At the end of the day, Craig suggested that we stop off at a pub for some well-earned refreshment and Daft Eddy's on Sketrick Island was proposed; so, some twenty minutes later, we were seated on the beer terrace sipping Carlsberg shandies! I was sorely tempted by the bar meals being served outdoors; however I resisted and decided to wait for a Chinese takeaway at home.

It was a wonderful day; I just wish they could all be like this. Eventually we did indulge in our takeaway this evening courtesy of the Castle Hill: prawns kung po with fried rice. Mmmm!

Thursday, 29 May 2008

Sloppy Journalism

I know this is a pet hate of mine and I'm prone to be accused of pedantry; however, I see more examples of erroneous grammar and terminology from BBC Northern Ireland daily.

Today, on their web page, we have an article about empowering older people. The Lord Mayor of Belfast is described as "Belfast Lord Mayor" [sic].

In another article about the Troubles group, the Lord Eames is termed "Lord Robin Eames" [sic]. Just in case they didn't know, and I don't expect everyone to know, the title "Lord" followed by a Christian name indicates that the person is a younger son of a duke or marquess. Since Lord Eames is neither the son of a duke nor a marquess, his title is Lord Eames; or I suppose one could say, in writing, Lord (Robin) Eames; or Robin, Lord Eames.

I imagine that those employed to edit or write on BBC NI have first-class degrees in English. Ironic, isn't it?

Wednesday, 28 May 2008

Lagunilla Reserva 2003 Rioja

I was at Sainsbury's today, stocking up on a few favourites. I have been unable to obtain their own-label Honey & Nut Bran Flakes for months; Tesco has ceased to sell them too. Are they that unpopular?

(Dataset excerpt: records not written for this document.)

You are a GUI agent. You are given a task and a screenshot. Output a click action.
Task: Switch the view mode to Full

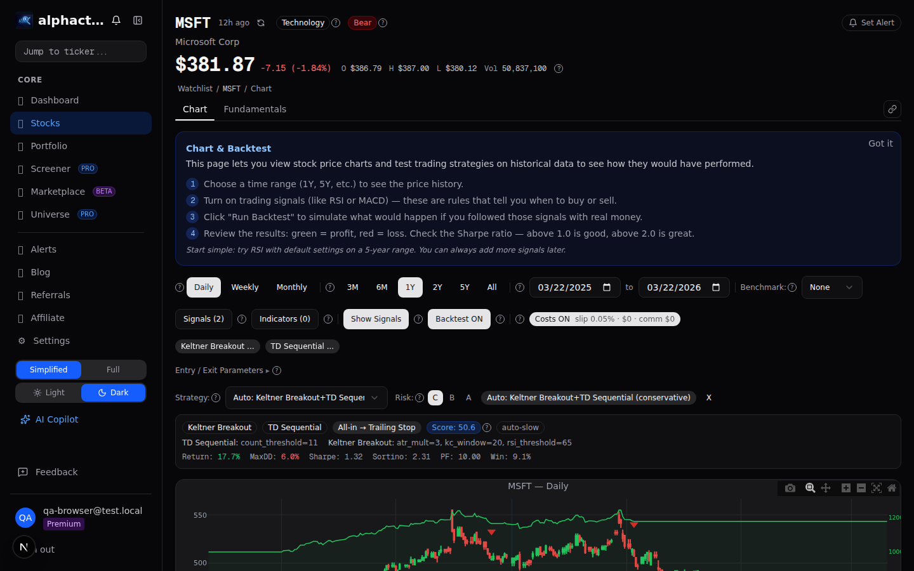pyautogui.click(x=113, y=369)
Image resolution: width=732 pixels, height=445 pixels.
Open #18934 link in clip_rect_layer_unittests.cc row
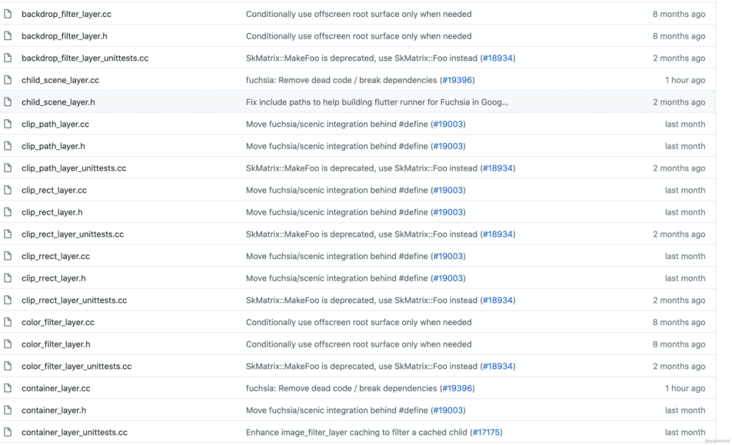tap(497, 234)
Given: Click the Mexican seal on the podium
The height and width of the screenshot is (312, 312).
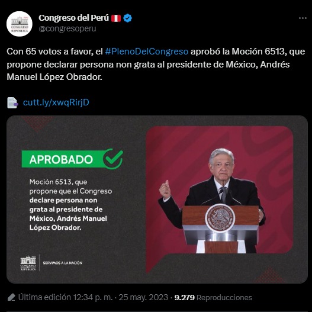Looking at the screenshot, I should 220,218.
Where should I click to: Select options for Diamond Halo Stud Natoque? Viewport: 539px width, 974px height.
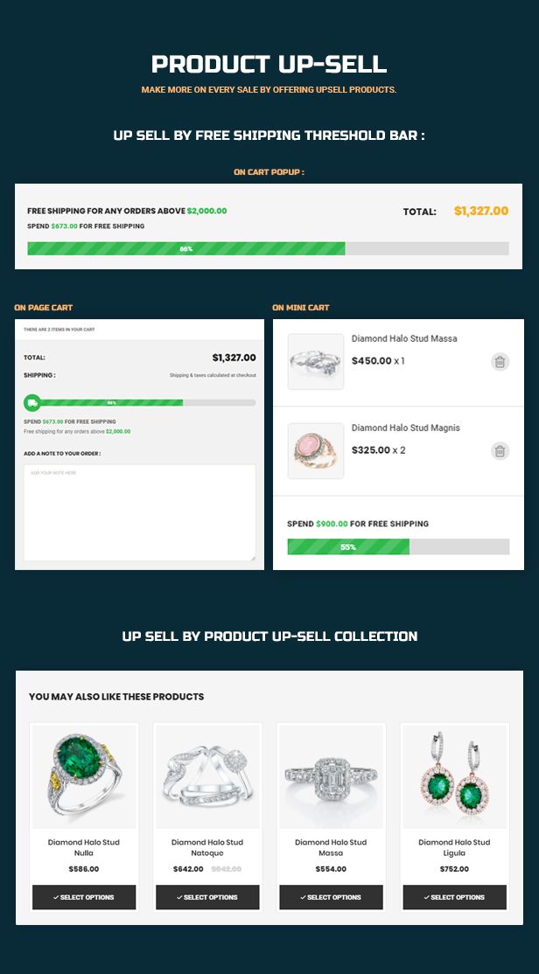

I wandered in to Sainsbury's wine department, seeking a gluggable bottle of plonk. Suddenly I heard a voice recommending the Lagunilla Rioja. He was wearing a shirt and tie, so may have been managerial. At any rate, their shelves were heaving with this stuff; dozens of bottles of it. It was on offer, reduced from £9.99 to £4.99 I think.

I let myself be persuaded and purchased a bottle. I'm drinking a glass of it now and, I can tell you, it's ruddy awful. I wouldn't have paid 99 pence for it, let alone £4.99 had I known. I'll not attempt to describe its flavour - I don't like it! They must have so many cases of it that they're panicking for fear of its gathering too much dust.

Two Unexpected Occurrences

I've had a couple of rummy experiences in recent days; totally out of the blue too. I was up at the Port, seated on a dodgy folding-chair at the back garden perusing a map, and the bally thing collapsed! I made an undignified split-second direction southwards towards gravity, landing abruptly on my posterior! One of the canvas straps on the chair was missing and I managed to find the missing part; and with the help of a hammer, got it fixed I'm glad to say.

I enjoyed my sixty lengths up at the pool last night, made a cup of tea at home and settled down to watch the BBC's Springwatch when, suddenly, there was a power-cut! It happened at about eight forty-five. I rang the electricity service and they told me it may last till one-thirty in the morning! In the event, it wasn't as bad as that: it came on again within the hour. Just a simple matter of re-setting a few clocks and the burglar alarm.

Tuesday, 27 May 2008

At The Port Again!

I've been up at the Port - Portballintrae, County Antrim - again for a few days. The weather has been fine until today, when I returned back to Belfast.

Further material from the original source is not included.